**Description of the task:** Pull out each line of the items below that contains the word "agent", and copy those lines in full.

**Given records:**
▼▼▼

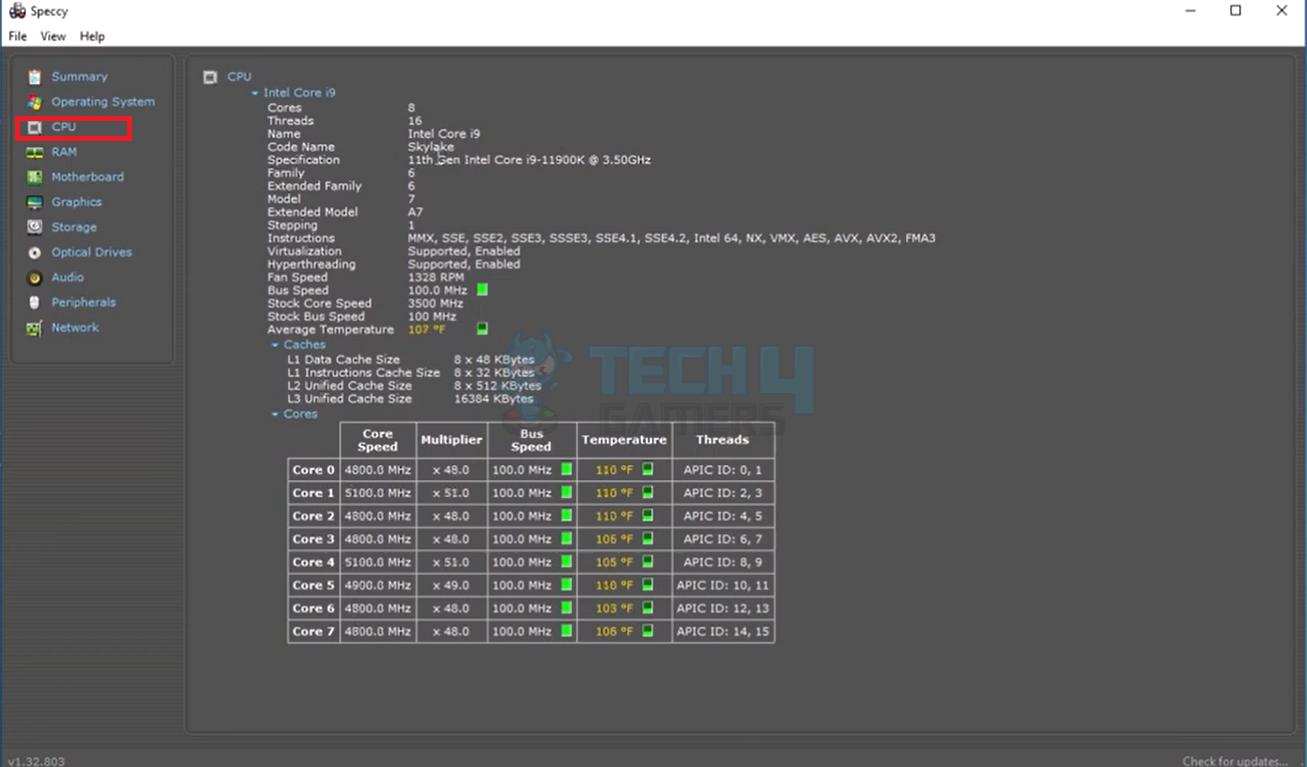Open the Motherboard section icon
The image size is (1307, 767).
(35, 177)
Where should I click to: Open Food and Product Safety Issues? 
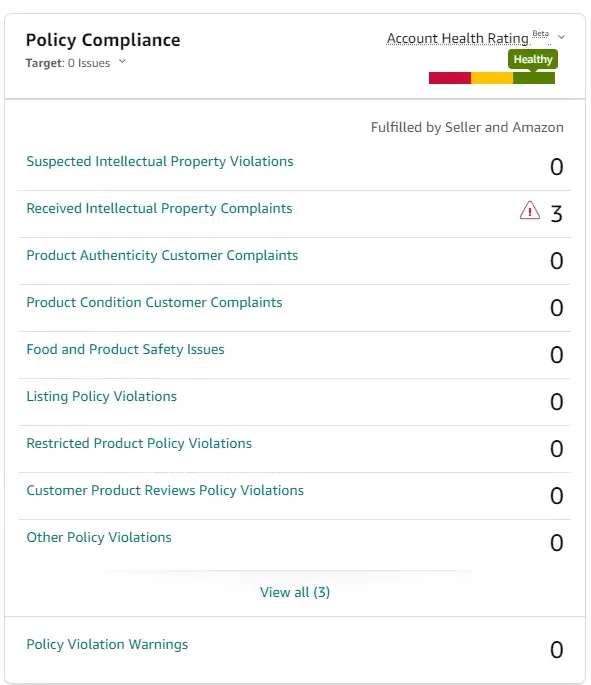(x=125, y=349)
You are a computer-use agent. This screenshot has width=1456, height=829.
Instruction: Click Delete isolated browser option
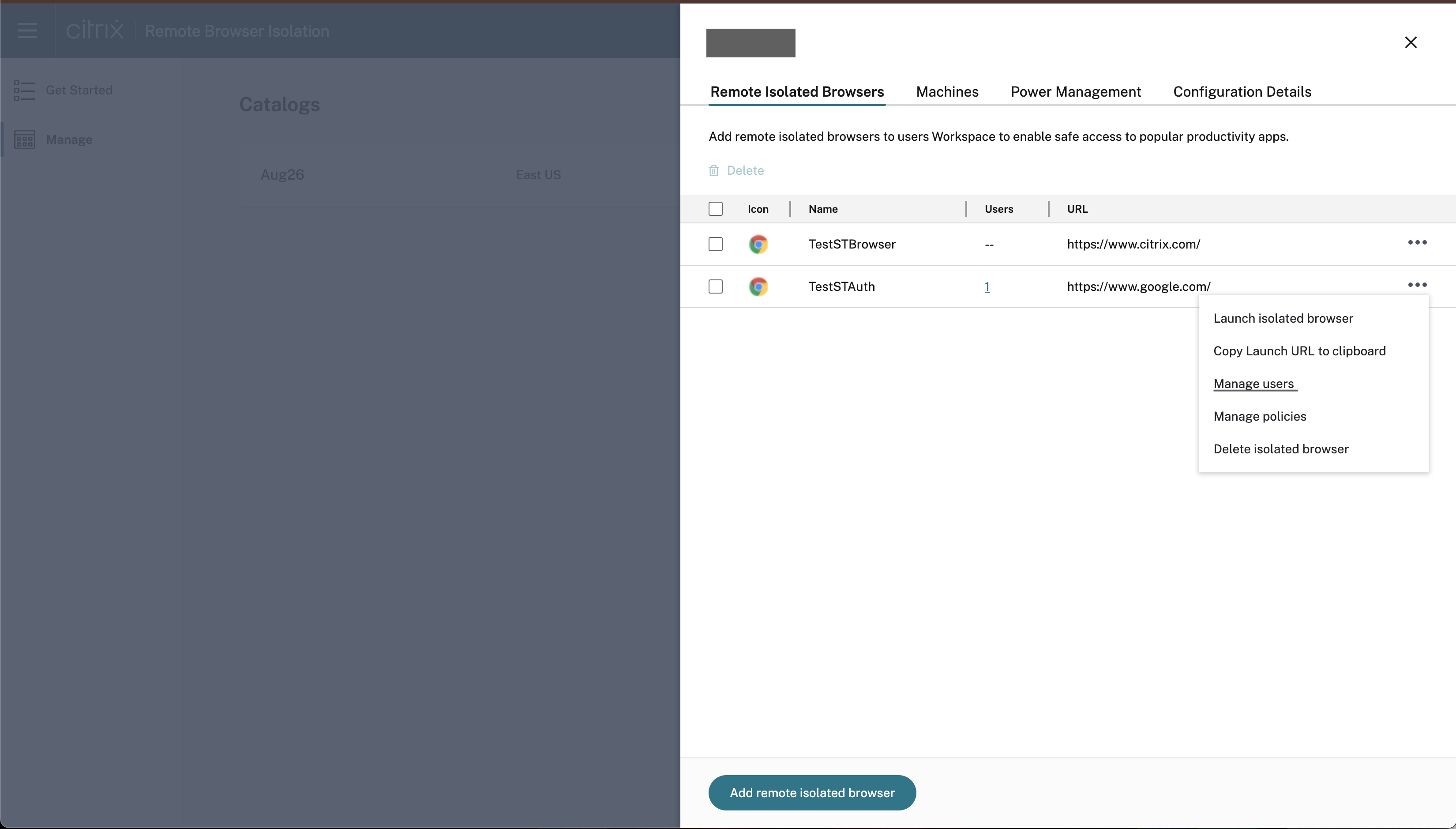point(1281,448)
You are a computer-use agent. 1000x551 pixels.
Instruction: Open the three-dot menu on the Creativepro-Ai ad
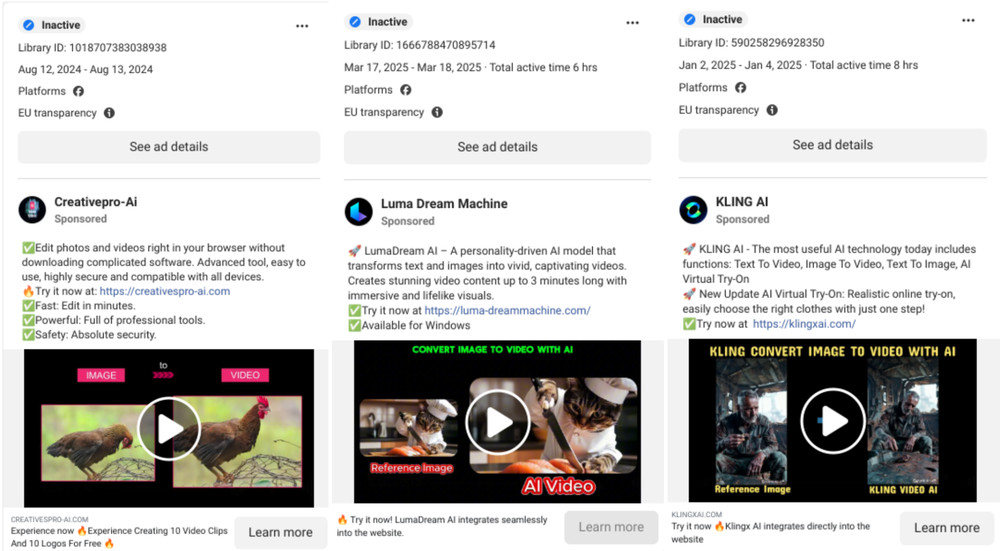click(302, 26)
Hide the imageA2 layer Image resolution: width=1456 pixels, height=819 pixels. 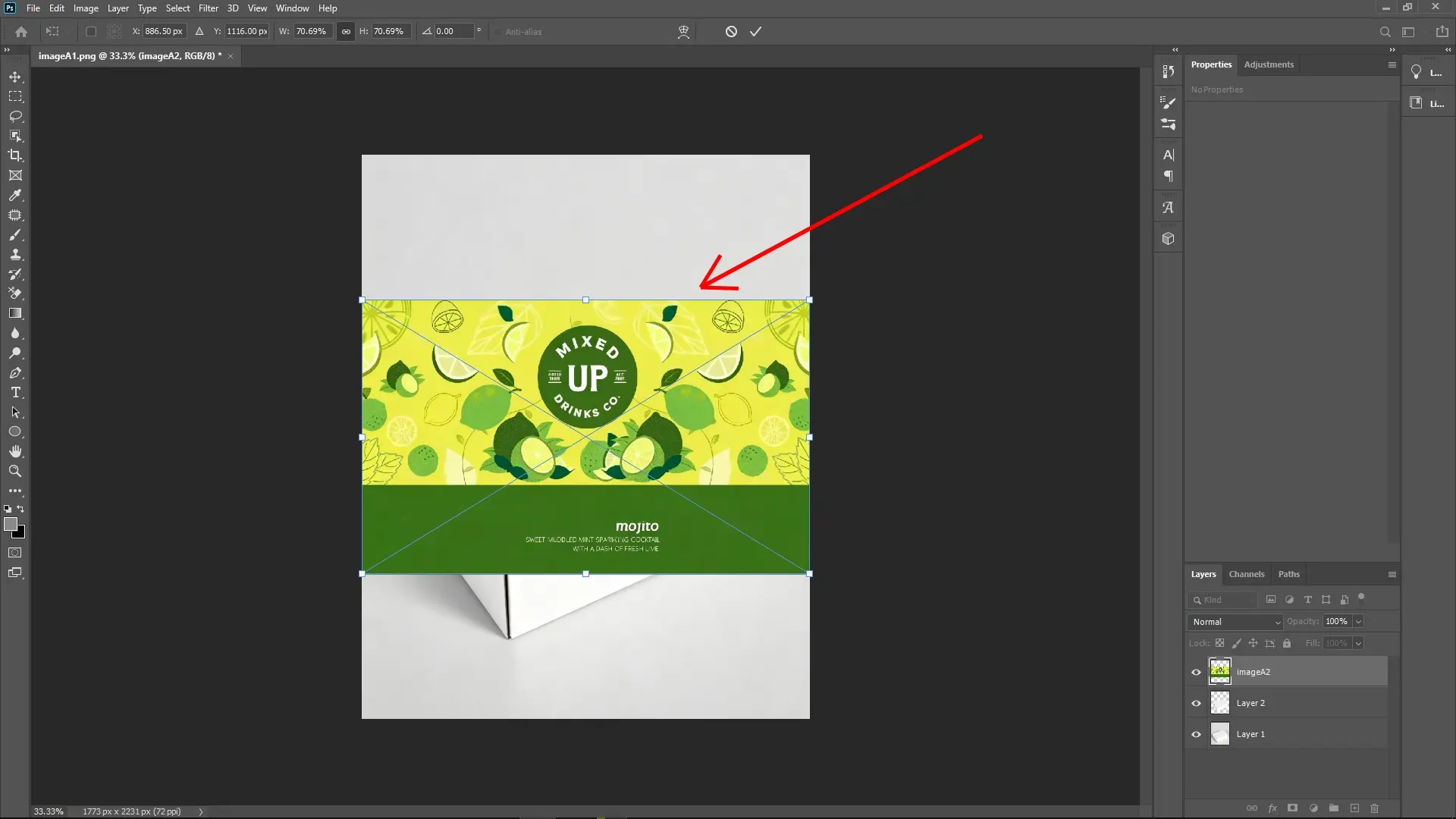1195,672
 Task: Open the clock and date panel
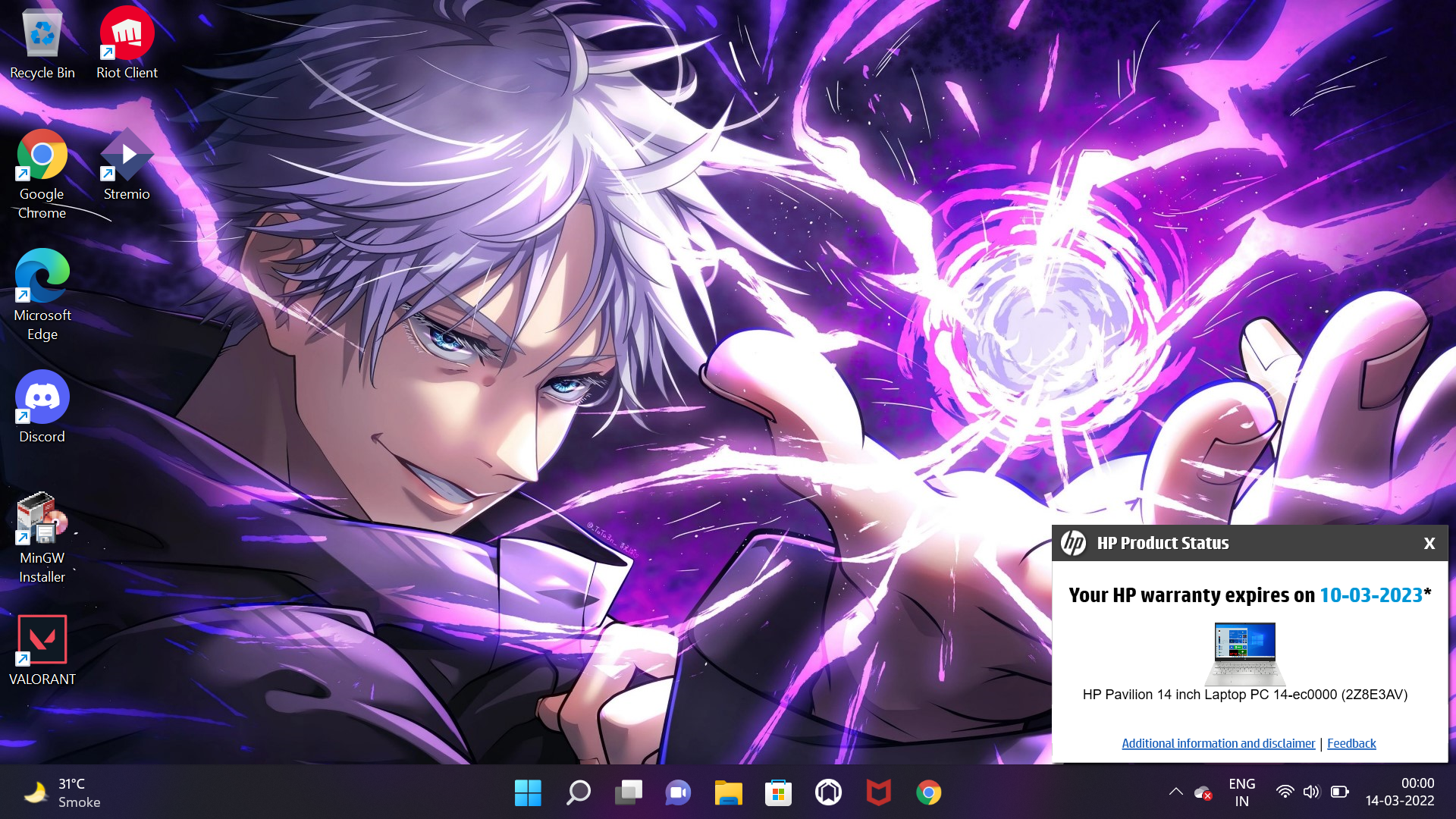1400,792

▲▲▲

**Result of the exercise:**
You are a computer-use agent. This screenshot has width=1456, height=829.
You are a computer-use agent. 1000x551 pixels.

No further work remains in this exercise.